For anyone interested in visualisation-type stuff of large datasets, here are a few leads (from the literature search I've been doing as part of my research work) to save some time. I actually have some more comprehensive write ups on many of these topics (and also on other topics), but that'll be for another day...
- Node-link diagrams (i.e. similar to the Nodes Editor
in Blender when all the nodes are collapsed, or basically any of the
diagrams commonly used to represent graphs/networks in computer science)
do not scale to large datasets. Things break down once you move past
10-20 links per node. For small setups though (i.e. those with small numbers
of links between nodes - in effect, every "toy problem" usually used by researchers doing work on these things), things are manageable.
One interesting variant here though is the "SpaceTree" [Grosjean, Plaisant, Bederson, 2002], which dynamically rescales and adjusts the layout to squeeze as much of the tree on screen as it can. It is however limited to trees with a "preferred" direction.
- Someone has looked into the problem of getting lost in multi-level information spaces (aka "Desert Fog" in Zoomable User Interfaces). Check out the work (e.g. , etc.) of Jul and Furnas (aka the "Fisheye" guy) for ideas.
- All roads lead to TreeMaps.
As soon as you move away from any kind of radial or node-link layouts
of hierarchical data, there's only one way that will end, and that is a
reinvention of the basic treemaps formulation [Johnson and Shneiderman, 1991].
Any tweaks you achieve will just be yet another spatial partitioning
scheme for treemaps.

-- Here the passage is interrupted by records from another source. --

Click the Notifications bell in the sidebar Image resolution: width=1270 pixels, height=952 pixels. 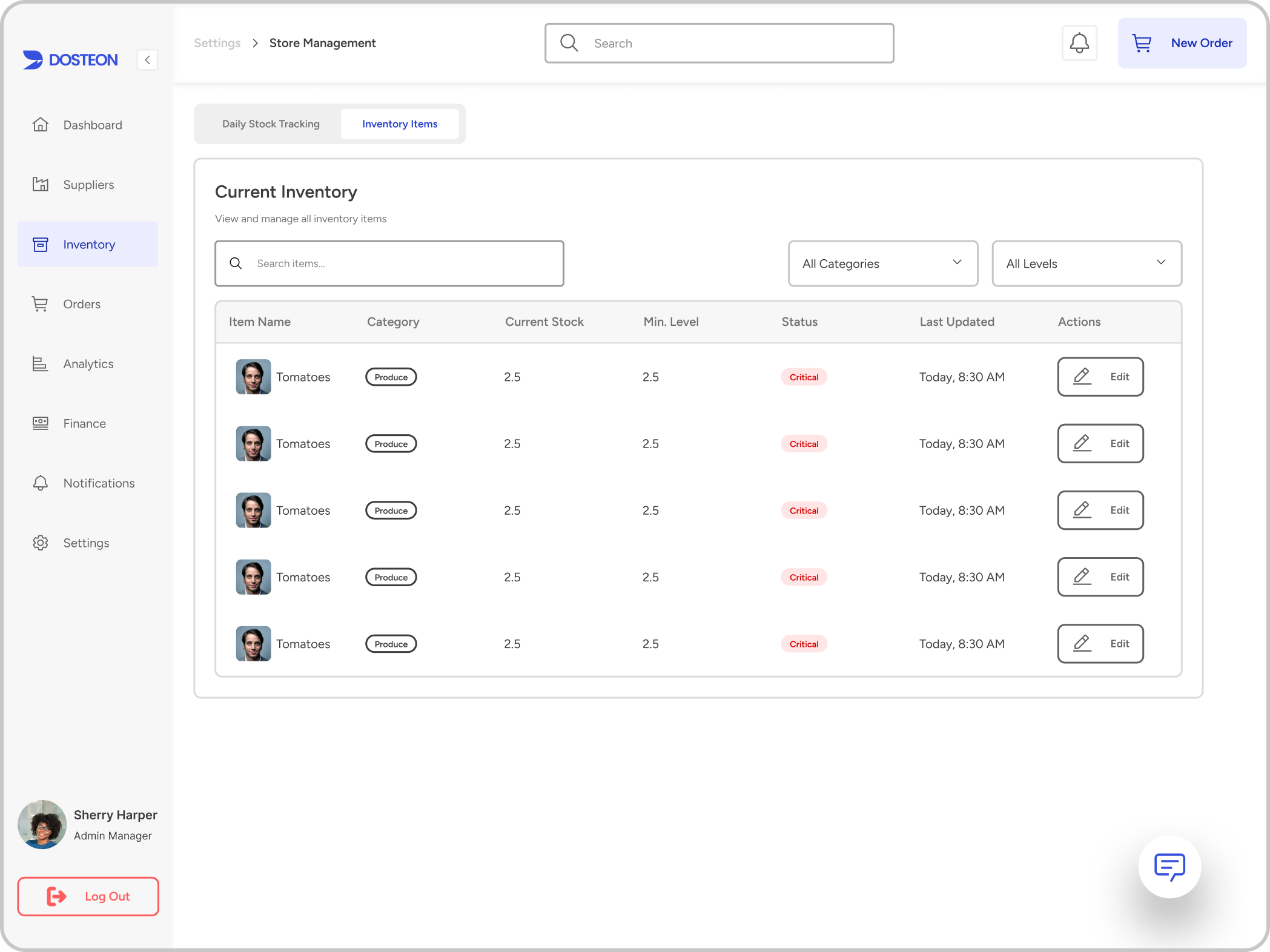40,483
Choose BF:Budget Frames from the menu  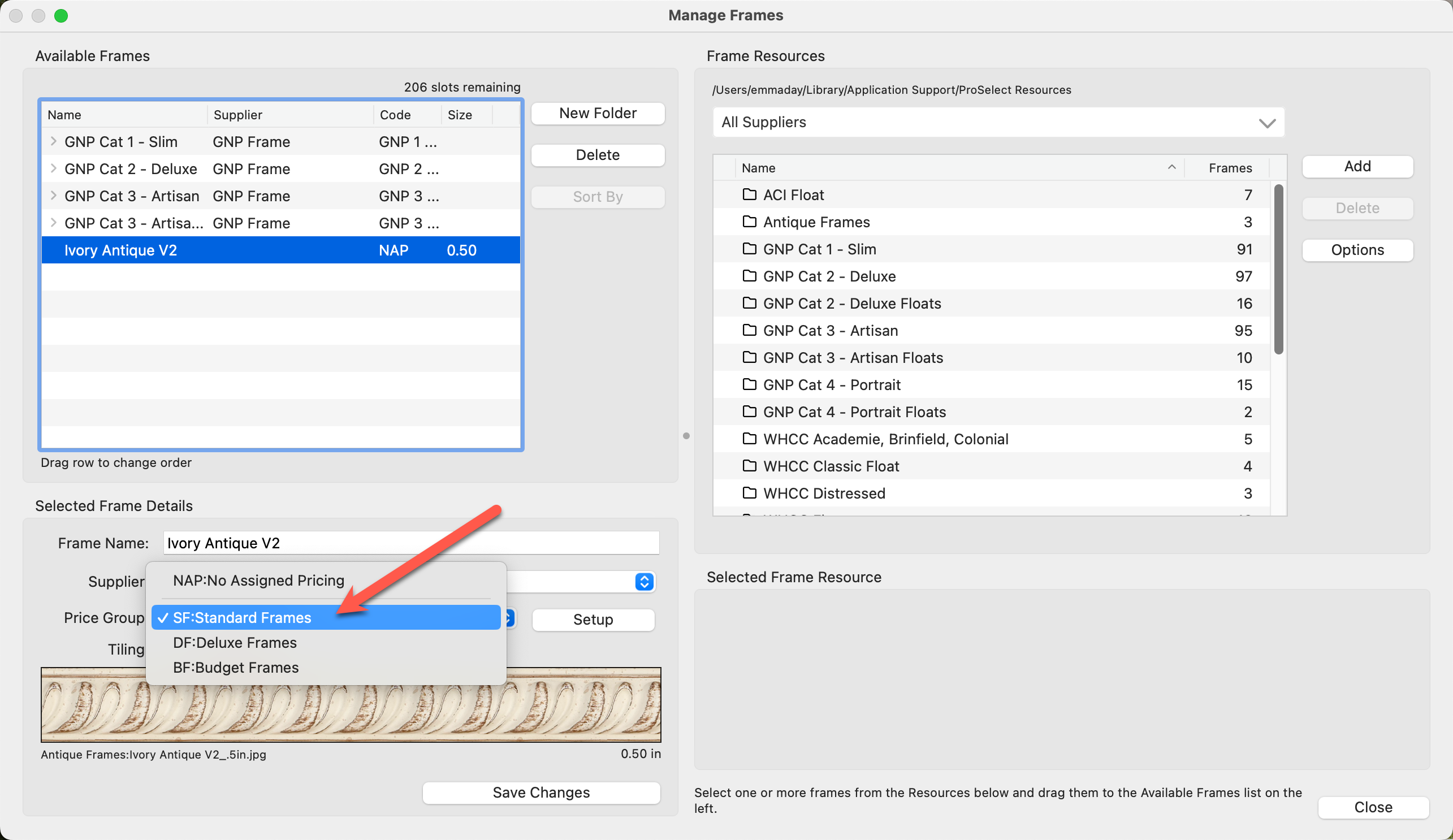click(x=236, y=667)
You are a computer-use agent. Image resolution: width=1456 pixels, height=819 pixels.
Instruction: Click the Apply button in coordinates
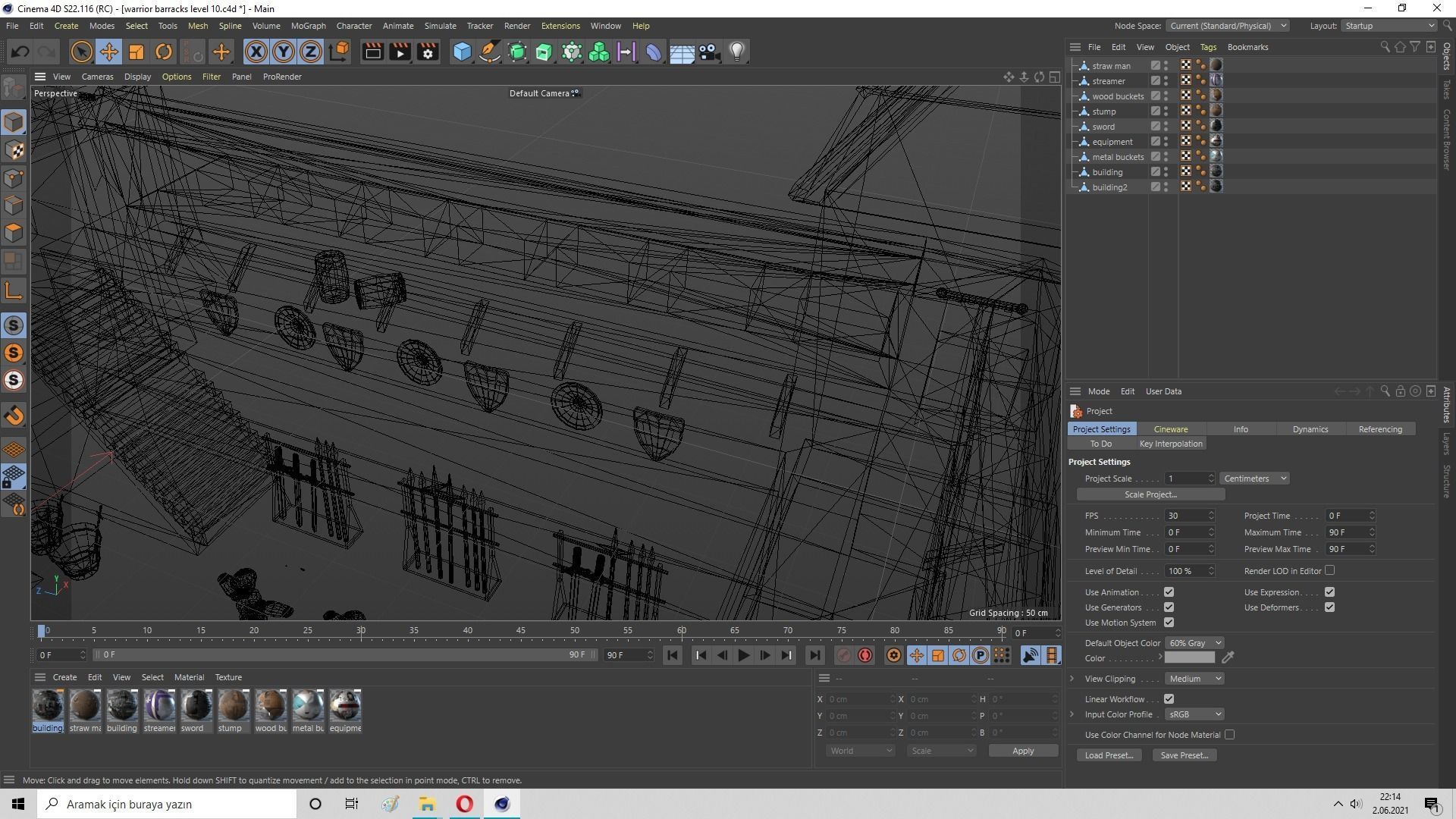(x=1022, y=751)
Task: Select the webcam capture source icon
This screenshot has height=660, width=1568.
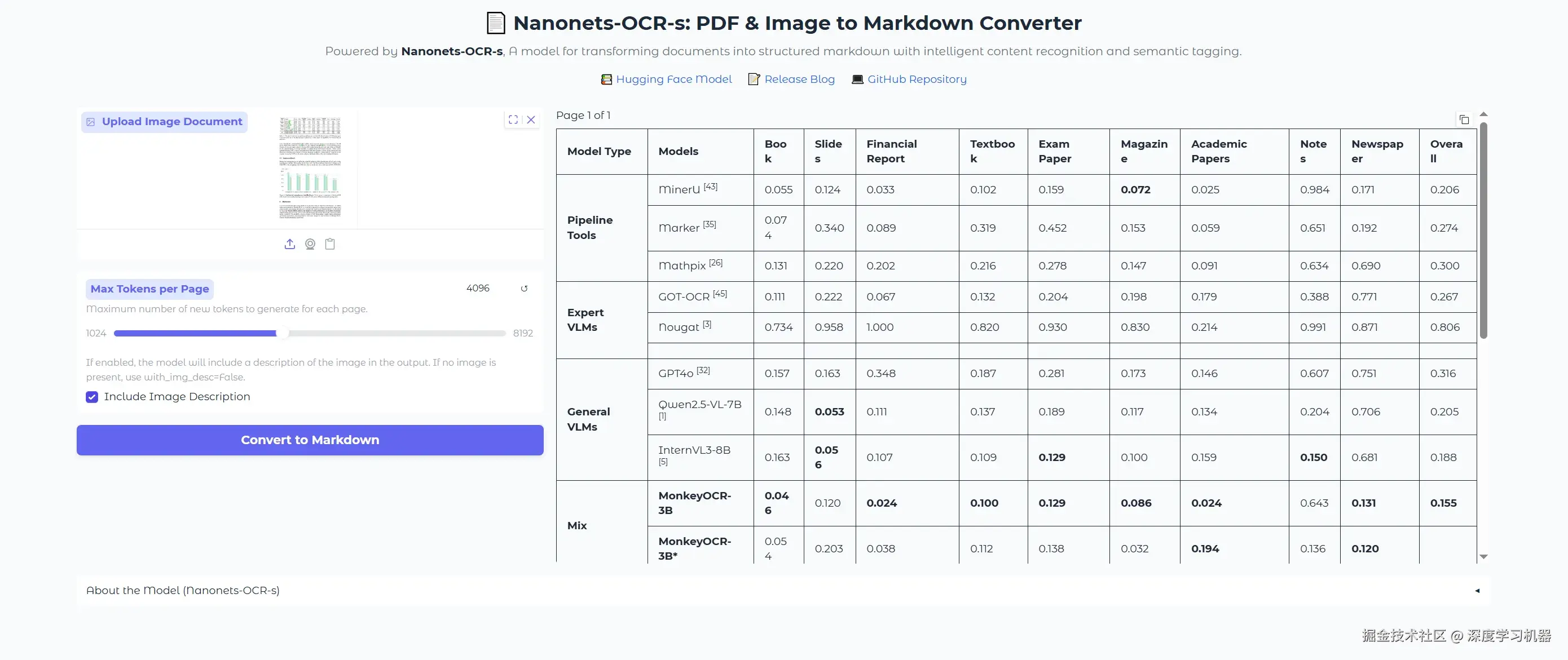Action: (x=310, y=244)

Have fun with that if that's your thing. Just don't go thinking that you've invented anything new... you've just innovated a better wheel.
- Hierarchical lists (i.e. table of contents, bookmarks, folder tree, etc. but also lists of panels
collapsible, accordion, etc. as found in tool palettes and Blender's
interface) have been evaluated on several occasions (and yes, I have run
experiments on this as well). The findings are quite clear on
this: we're all doing it wrong! It's more efficient and annoying when people don't have to scroll to find category headings. The way that they do this scrolling varies a bit with the length of the list and the person - generally, those who strictly stick to madly raking their scrollwheels in all cases are slower than those who just start dragging the scrollthumb around on the scrollbar.
- Scrollbars serve an important role in user interfaces. Although successive iterations of UI designs from certain companies (I'm looking at you Apple and to a lesser extent Google) have been aggressively trimming away scrollbars, guided by the dogma that they are "Useless. Ugly. Clutter", all the evidence I've seen so far points the other way! Instead of trimming them down, we really ought to be actually putting more information on them, whether that be revisitation info (e.g. like the Readwear or Footprints scrollbars), search results (e.g. as in Chrome), markers for important headings/items and other predictions/suggestions for potentially salient targets (as outlined by Willet et al.'s "Scented Widgets" paper). Why?
- Spatial Memory is an important capability we have. For example, without looking, try doing the following exercises: 1) Point to where you'd find the Paste button in Word, 2) now point to the Insert Picture, 3) to select "Heading 3" preset style..., and finally, 4) to bring up the page margins dialog. Unless you haven't actually used some of these commands, chances are you probably had some vague inkling of the items we're talking about - if nothing else, the sight of the relevant buttons come to mind - and your arm can probably shoot off straight to the rough area without much extra thought/effort. This much the experiments have found.
- Tabs for command selection and "mode errors" - One of the problems with tab-based interfaces for command selection (and really, many other forms of strongly hierarchical organisations structures for command sets) are mode-error like problems where you automatically go to select a command, but find that you're on the wrong tab to do so. This has been attributed to "spatial overloading" - that is, more than one item ends up being located at a certain point on screen; this in turn means that while our spatial memory tells us that an item is at a certain location, it might not be so because we've got the wrong context. Perhaps this is the most severe problem with Ribbons today (other aspects of them are really not that bad when you think about what they do - especially in terms of the Fitts' Law and visibility benefits they give to functionality which may otherwise not be noticed/found).
- Consider the "Information Scent" you provide. Pirolli and Card's "Information Foraging Theory" is a very interesting/useful model for thinking about how people go about using various tools/interfaces. The basic idea is that, like animals foraging for food, humans go "foraging" for information by making a series of small near-impulsive decisions (aka "satisficing" - basically, making "best guesses" given incomplete information) based on the "information scent" of potential options. Information scent is basically a measure of the perceived value offered/to be gained from looking into something versus the amount of effort needed to do so.
In essence, this says that we take the path of items which look like they will most likely lead to our goals. This leads into the whole breadth vs depth issue (in short, we are better with shallow and broad hierarchies/taxonomies than deep and narrow). Another issue is the notion of information patches (i.e. different sources of info or different interaction techniques), and the tradeoffs there between staying within the same familiar patch versus branching out to another patch.
This was just a quick intro to these concepts, but there's quite a bit that can be learned/gained from this.